- [PROBLEMS AND TASKS]
A – Decide whether each statement agrees with the forum thread on military pistol calibers. Answer yes or no, and quote the deciding words from the thread. (i) HuntingHawk says NATO troops must use NATO standard ammo. (ii) Coppertop expects the decommissioned 9mm's to end up in Canada. (iii) MI.oldguy says the .45 acp was adopted because the Moros could not be stopped by the .38 round.
B – In the forum thread on military pistol calibers, what does HuntingHawk say US forces can be set up for when they are not with NATO troops?
C – Continue the forum thread on military pistol calibers, starting after its final sentence.

- [DOCUMENT EXCERPT]

--------------------

Unfortunately you are right, because in the end the weapons adopted will be chosen in a political decision. To gain some politicians approval they will adopt a weapon produced in someones district, accessorized by another's constituents, tied to an increase in some military budget or military base agreement. Rarely does the government get the tool for the job and small arms are not as sexy as carriers or fighter jets.


----------



## TJC44

So what would happen to all of those decommissioned 9mm's? ...aside from DHS...


----------



## HuntingHawk

These BS threads come up every few months. Something people don't understand that NATO troops MUST use NATO standard ammo? So anytime US troops work with other NATO troops sidearms must be 9mm. So 9mm is not going away.
US forces not with NATO troops can be set up for 45ACP or whatever.


----------



## Coppertop

TJC44 said:


> So what would happen to all of those decommissioned 9mm's? ...aside from DHS...


Seeing the way our "Leaders" are, they will be in Mexico soon.


----------



## 6811

MI.oldguy said:


> I will be brief on this,as, I am no historian.reason one they adopted the .45 acp was,the Filipino Moros (Bangsamoro), were a fanatic ethnic muslim warrior tribe who could not be stopped by the .38 round hence the .45 acp was adopted. look at the pic below.look familiar?...the US mil.caliber debate has been going on forever as stated, US mil did not have the desired results in the 'Stan
> with the .9mm pistol round.maybe one of the reasons is over in Afghanistan we are fighting a fanatic ethnic muslim warrior ( see other pic,look familiar?).for CQB maybe there should be a round which will penetrate better.being a NATO ally we cannot have a hollow point expanding bullet.so, what's the answer?. even in Chicago and Detroit etc, there are the gangstas that wear multiple carhartt coats if not body armor and these jackets will absorb a jacketed hollow point bullet most of the time.maybe US mil should look at an SBR in 5.56,or something else or even the 5.7x28 or a version of the 7.62 x39 which the russians basically copied from the germans after WW II. in a SBR.granted an SBR wont handle well in CQB but at a certain point, the mass of a pistol vs caliber will be the dividing line between what certain soldiers will be able to operate.in short, I dont think ANY pistol will do the job of a rifle.

--------------------

- [COLLECTED MATERIAL]
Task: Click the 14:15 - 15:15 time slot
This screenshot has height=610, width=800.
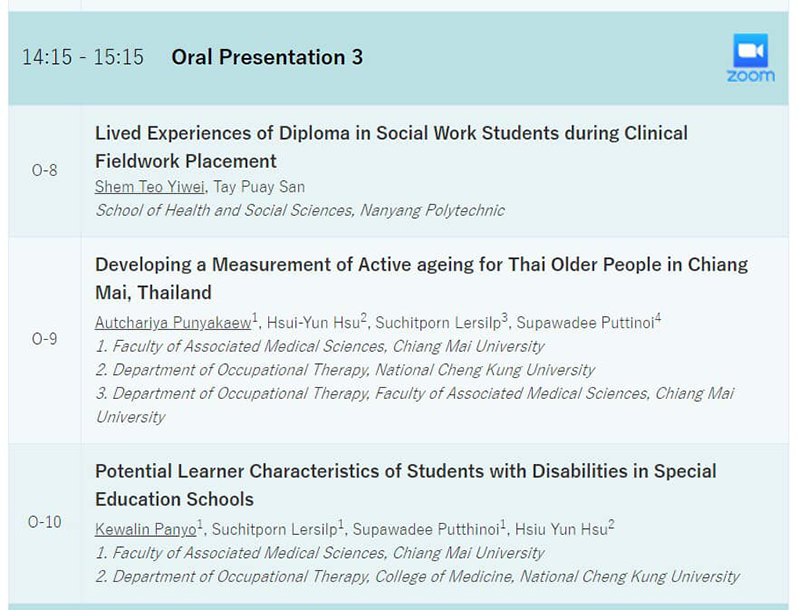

--------------------

- [ANSWERS TO THE TASKS]
A –
(i) Yes: "NATO troops MUST use NATO standard ammo"
(ii) No: "they will be in Mexico soon."
(iii) Yes: "who could not be stopped by the .38 round hence the .45 acp was adopted"

B – They can be set up for 45ACP or whatever.

C –
the Filipino moros were the enemy at the time. but the moros who would not go down were the "jurumentados" basically it means a berserker. they tied their testicles with a rope to the point the it hurts so bad that they could not feel anything. also, they were made to believe that the pain was caused by their enemy and the only way to ease the pain is to kill the enemy. it is also believed that the jurumentados became very strong and able to cut down a 1903A3 springfield bolt action rifle with their serpentine sword called "kriss"


----------



## jimb1972

HuntingHawk said:


> These BS threads come up every few months. Something people don't understand that NATO troops MUST use NATO standard ammo? So anytime US troops work with other NATO troops sidearms must be 9mm. So 9mm is not going away.
> US forces not with NATO troops can be set up for 45ACP or whatever.


In the 50's .308 was the NATO rifle round because the US said so, in the 70's NATO went to .223 because the US had adopted it in the 60's. If the US decides to change small arms and ammunition the rest will follow eventually because the US is the nation all the Western powers want on their side if push comes to shove regardless of their rhetoric in times of peace.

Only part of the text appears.